• **What the task requires**
Pick up the personal essay below about saying yes to please others, and continue it from the point where it stops.

• **Selected passage**

When was the last time you said yes to something to please others? Last week? Yesterday? Maybe even today? Well, this is something I do all the time.

I'm the colleague who will offer to take on that crappy work task that everyone not-so-subtlety said no to by avoiding all eye contact when it was pitched in a team meeting just because I feel bad that no one is offering. I'm the friend who will offer to drive 5 times further than anyone else when agreeing on a place to meet in fear of coming across too selfish by asking people to travel further up north, only to realise the next day that I have 5 times further to go to get home. Not ideal when you're accompanied by an unwanted stinking hangover and an overwhelming need for sleep.

I am fully aware that my inability to say no has a detrimental effect on my self esteem, yet I continue to do it. WHY?! By putting other people's needs above my own, I was telling myself my needs are less important. I was telling myself that I was less important. This week, I channeled my inner Karamo Brown and decided that was going to change. (And if you don't know who Karamo Brown is, you need Queer Eye in your life, pronto. Seriously though, where the hell have you been without the Fab Five in your life?!)

1st March marks what would have been my Dad's 51st birthday. As some of you reading this may know, my Dad sadly died in 2013 at the age of 45. The one thing I'd feared as a child had became a living nightmare. This great influence in my life that I absolutely adored and idolised was taken from us. It's something we, as a family, each struggle with every day, but something we have no choice but to live with.

As anyone who has lost someone will know, birthdays, anniversaries and any signficant dates in the calendar are overshadowed by a sense of loss. You can never predict how you're going to feel, so you prepare for every possible emotion.

• **Supplied information**
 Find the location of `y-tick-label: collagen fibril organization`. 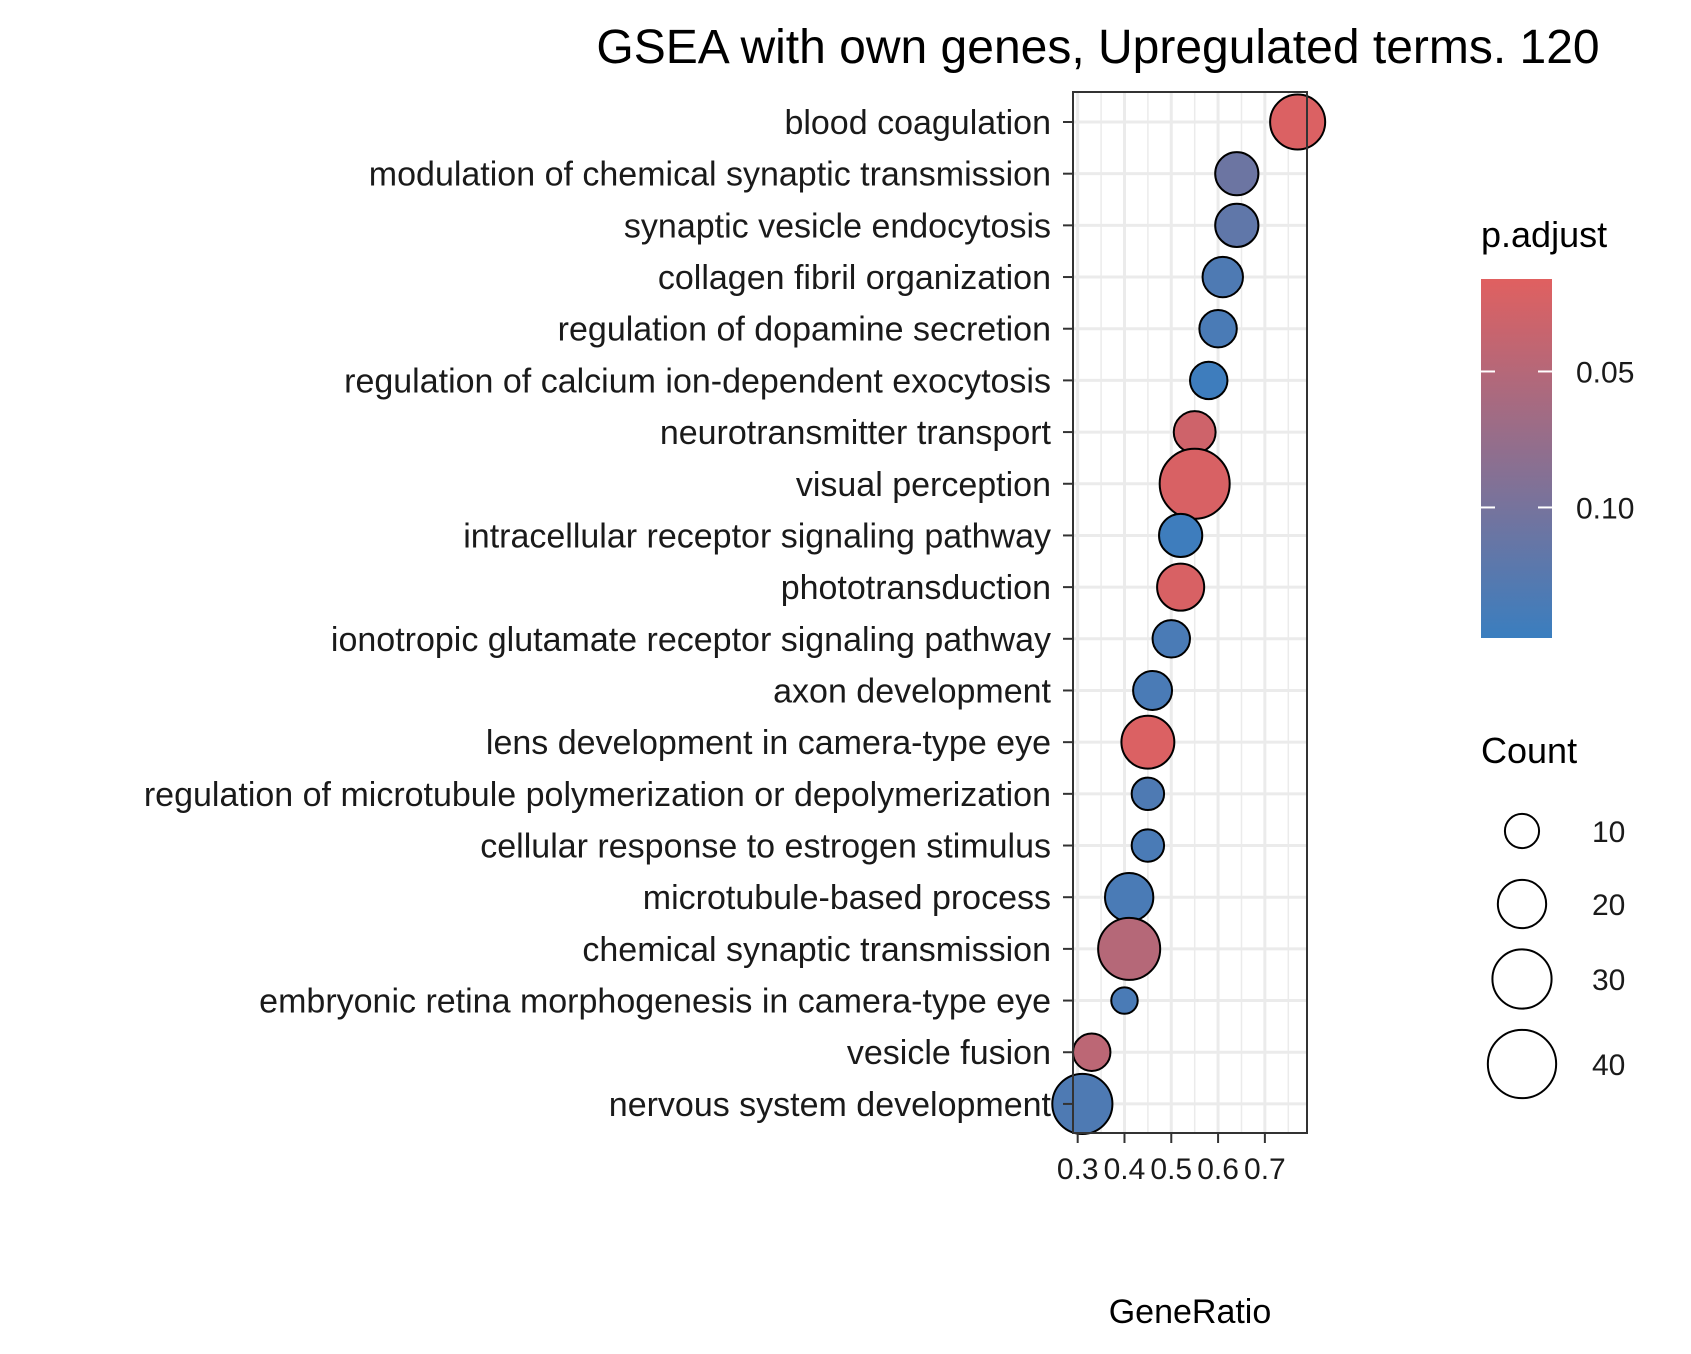

y-tick-label: collagen fibril organization is located at coordinates (854, 278).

• **Task answer**
This year, Dad's birthday fell on a leaving party that had been organised for my now former housemate. In fear of letting anyone down, I committed to the event, knowing full well it was Dad's birthday. As the days rolled by and the date crept ever closer, I became increasingly stressed about how I could mask my feelings on the day. How did I pretend it was just another day? How did I suppress my grief and make sure I didn't ruin the night for everyone? As you can see, my concerns were completely focused on everyone else. I was suffering because I was so worried about what other people might think. But what about me? What did I think and need? Why wasn't that important to me?

So, this week, I decided to do something completely out of character. I decided to put myself first for once and plucked up the courage to ask my former housemate if she would mind if I headed home to be with my family on such a significant day. Pretty understandable, right? Normally, I'm all for eating my body weight in tacos, drinking too much prosecco and hitting the d floor, like we'd planned for her leaving do, but it simply landed on the wrong day.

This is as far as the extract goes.